Well, I don’t much like Sparks at all so I don’t find that argument convincing.
Actually, my argument against Sparks, is not so much that he isn’t writing romance, because it’s clear that he is– or at least, something very close to it. My argument against him is that if he was a woman who’d written those self-same stories, they wouldn’t have received the attention they did and they most certainly wouldn’t be shelved in general fiction. They’d be just another romance novel, that is, presuming they would even have been published at all.
Just my own opinion, of course.
I’ve never read Sparks books because the descriptions never even caught my attention but do they even have the “happy ending” expected of the romance genre?
Bev, they’re closer to women’s fiction in that they can have optimistic endings with a degree of emotional satisfaction. But as far as being a true romance with the traditional HEA, no, not really.
The reviews for the Notebook. Note, especially Booklist’s review. Sparks didn’t do the genre any favors.
SPOILERS AHOY
*sigh*
Personally, I don’t consider Sparks’ books to be genre romances. Are they wonderfully romantic? In parts, yes–in the same way that Casablanca is romantic as hell–but in both cases, romantic = poignant.
And frankly, I want my genre romance to have a happy ending, not a bittersweet one all covered in grand, epic self-sacrifice for the greater good or some such.
I really don’t understand
why romance writers worry so much
about respect.
Yesterday, I heard from a reader
who plunked down her hard-earned cash
to escape into one of my books.
She then spent even more of her precious minutes to thank me.
THAT is ALL the respect I need.
Always glad to find a guy writing romance, just like I’m always glad to get flowers from my XY. It’s just, both happen so rarely I’m not yet ready to declare a paradigm shift
I think part of the reason we as romance writers have trouble with the respect issue is because we’ve been denigrated for so long. I just started Smart Bitches Beyond Heaving Bosoms and they are dead on with their discussion of stereotypes, both of the genre and the ‘typical reader’.
I’m guilty of it myself. I was telling a friend about my books and he asked what I wrote. I said military romance. He asked why would I want to write a romance and I said because every story, at the end of the day, is a romance because romance is about relationships. I write about military heroes because it’s easier for me to get inside a soldier’s head than not but ultimately, I want my fictional guys to have a happy ending.
How is that bad? Why is it looked down upon? I’m a woman and I write romance and I’m proud of that fact. The fact that men are slipping into “our” genre simply means that we collectively are breaking out of the stereotypes.
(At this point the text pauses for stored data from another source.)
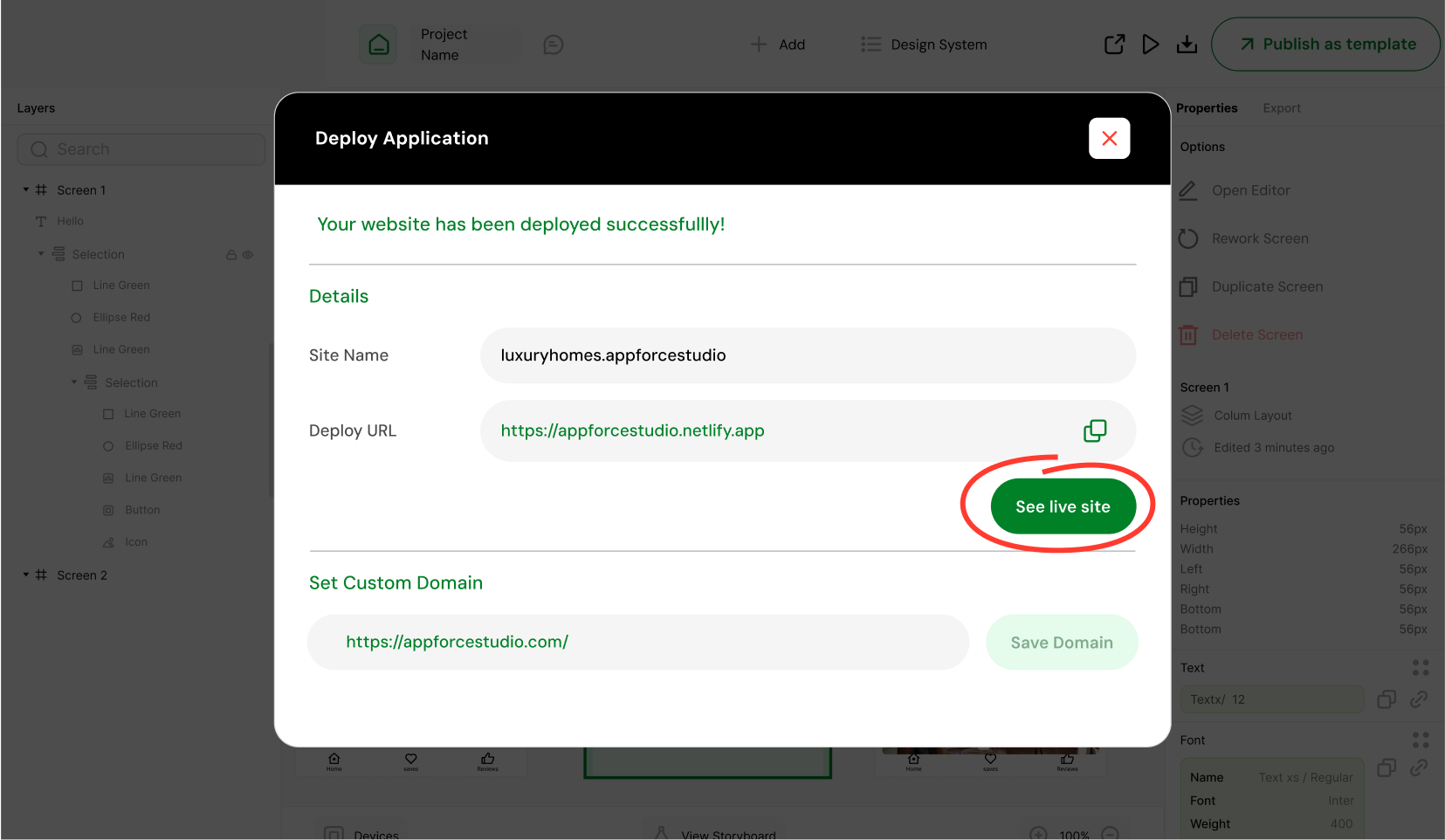Toggle visibility eye on Selection layer
The height and width of the screenshot is (840, 1445).
pyautogui.click(x=248, y=255)
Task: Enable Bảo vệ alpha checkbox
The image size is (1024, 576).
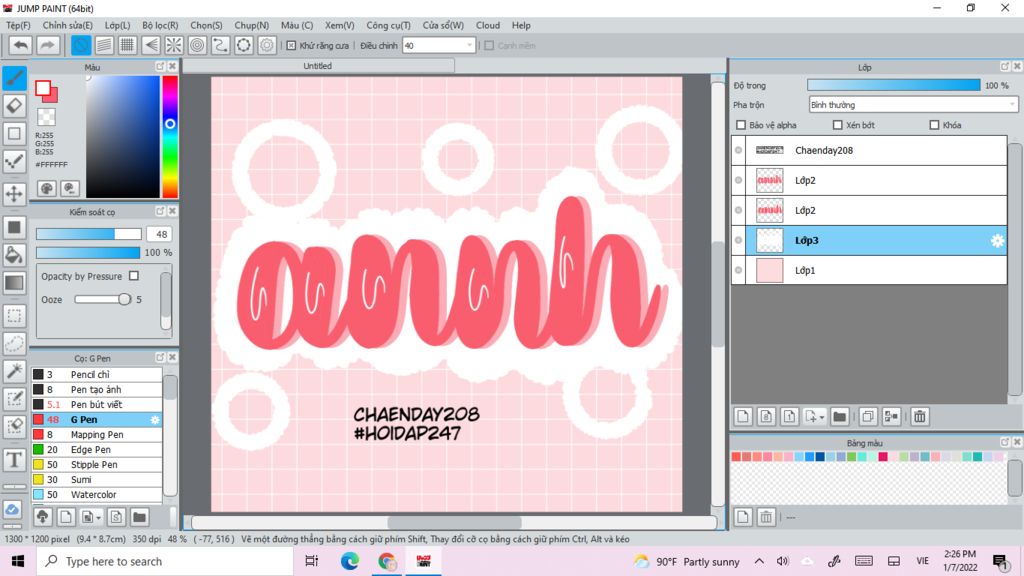Action: pos(741,125)
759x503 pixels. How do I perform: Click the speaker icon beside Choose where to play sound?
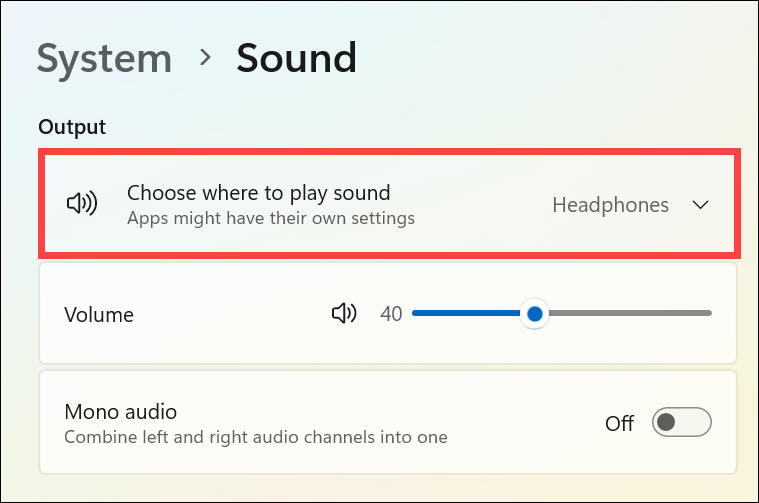[82, 204]
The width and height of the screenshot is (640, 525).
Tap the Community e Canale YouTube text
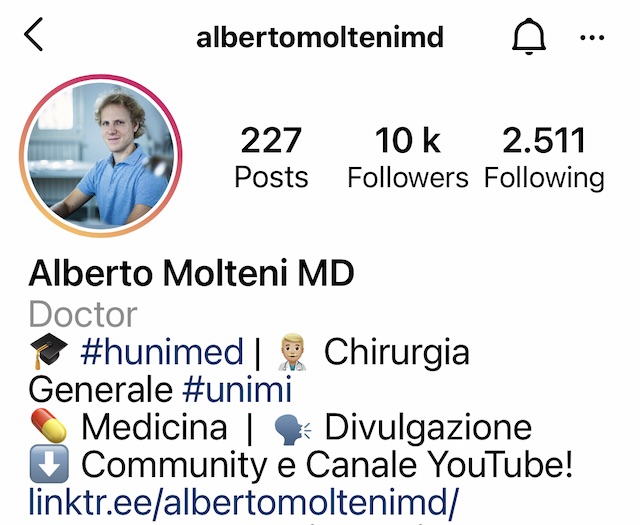point(327,465)
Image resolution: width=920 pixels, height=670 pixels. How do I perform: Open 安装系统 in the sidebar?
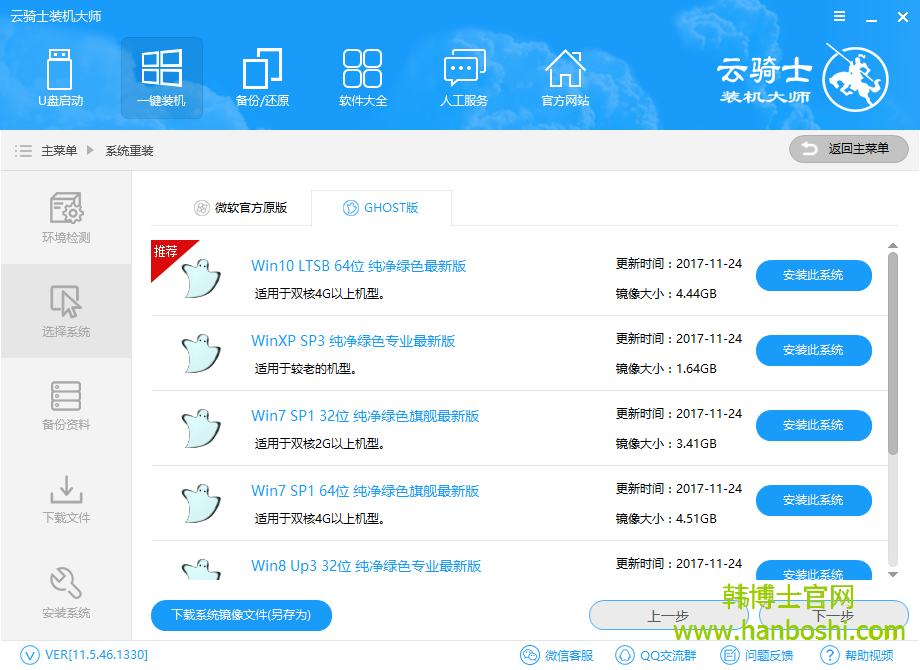pos(65,590)
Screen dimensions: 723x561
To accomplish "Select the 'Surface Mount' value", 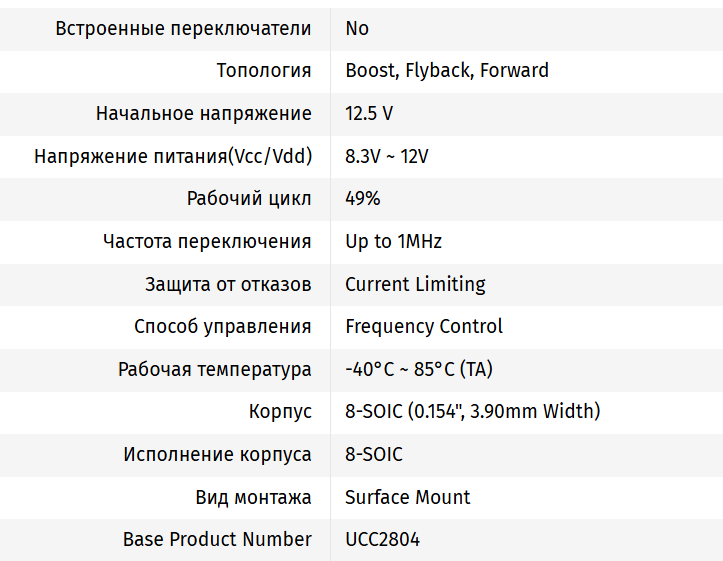I will click(x=408, y=497).
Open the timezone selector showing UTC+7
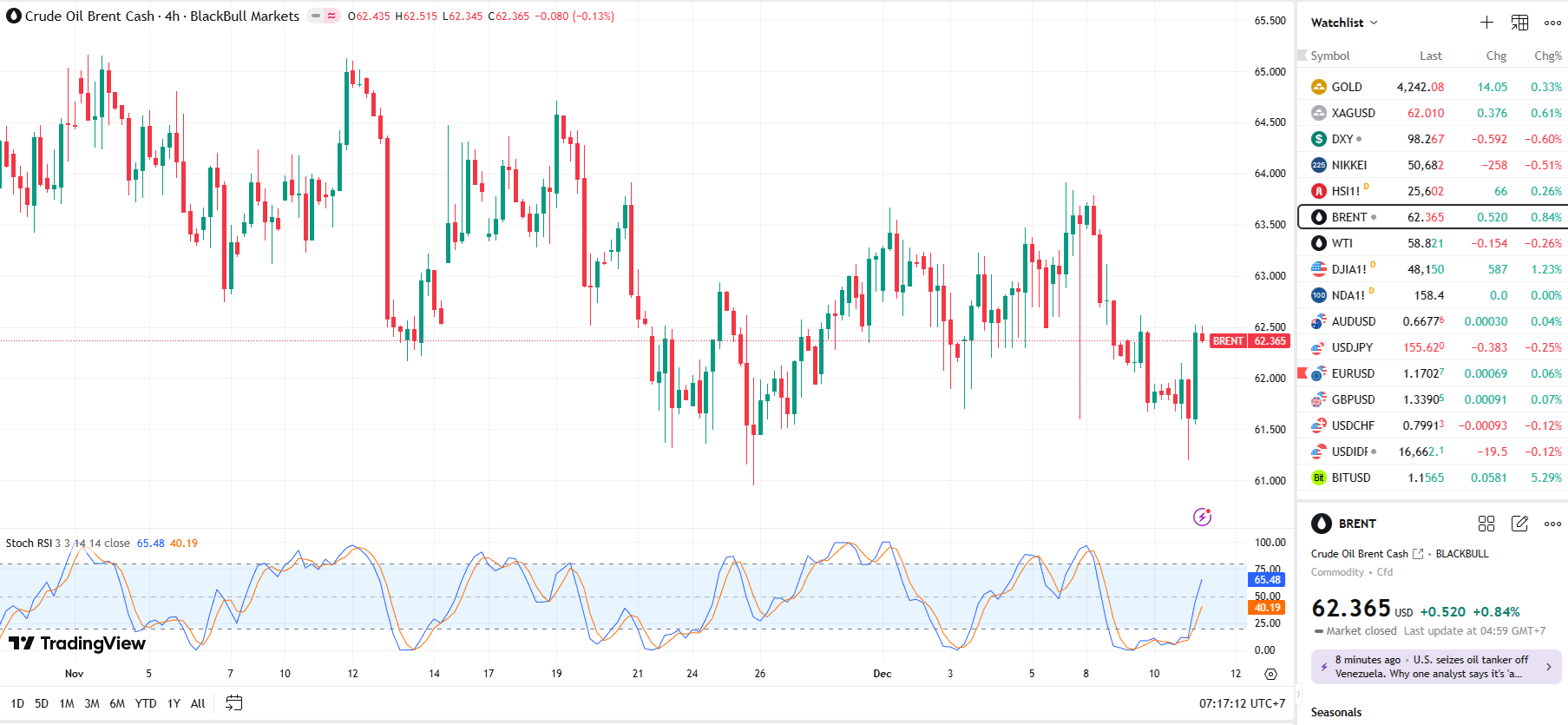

Oh, and we’re still selling in a crappy economy, too.
Jess Scott
http://www.jessicascott.net
First of all, ladies (and any guys on the QT), thanks so much for the warm reception to my guest post on Romancing thr Blog. I’ve been reading what you all have said about the industry for quite some time now and figured I’d finally contribute instead of being a tourist.
That said, I’m also glad to see that guys are coming out and admitting that they write romance novels. The more, the merrier. I guess I just wonder if this is just another fad and, once the bloom’s off the rose, it’s back to “girly pseudonyms” or romance-writing men as, yet again, the novelty act on fiction shelves and bestseller lists. My ha’penny…
Romancing THE Blog
My argument against him is that if he was a woman who’d written those self-same stories, they wouldn’t have received the attention they did and they most certainly wouldn’t be shelved in general fiction. They’d be just another romance novel, that is, presuming they would even have been published at all.
I’m glad you said this. I totally agree. While I have no problem with men writing romance, I do think NY publishing sees a book written by a man differently than a book written by a woman.
No argument here. As cooler people than I am would probably say, “Don’t hate the player; hate the game.”
I don’t think having men join the genre means we’re ‘validated’, though I can see where you’re coming from on that. Our sales numbers says we’re valid enough and with Romance being one of the biggest genres, if not the biggest, I’d say that speaks to validation as well.
to do it. So we do tend to be pidgeon holed by what we are thought to write.
However, men coming into the genre does change the dynamic of our books, somewhat.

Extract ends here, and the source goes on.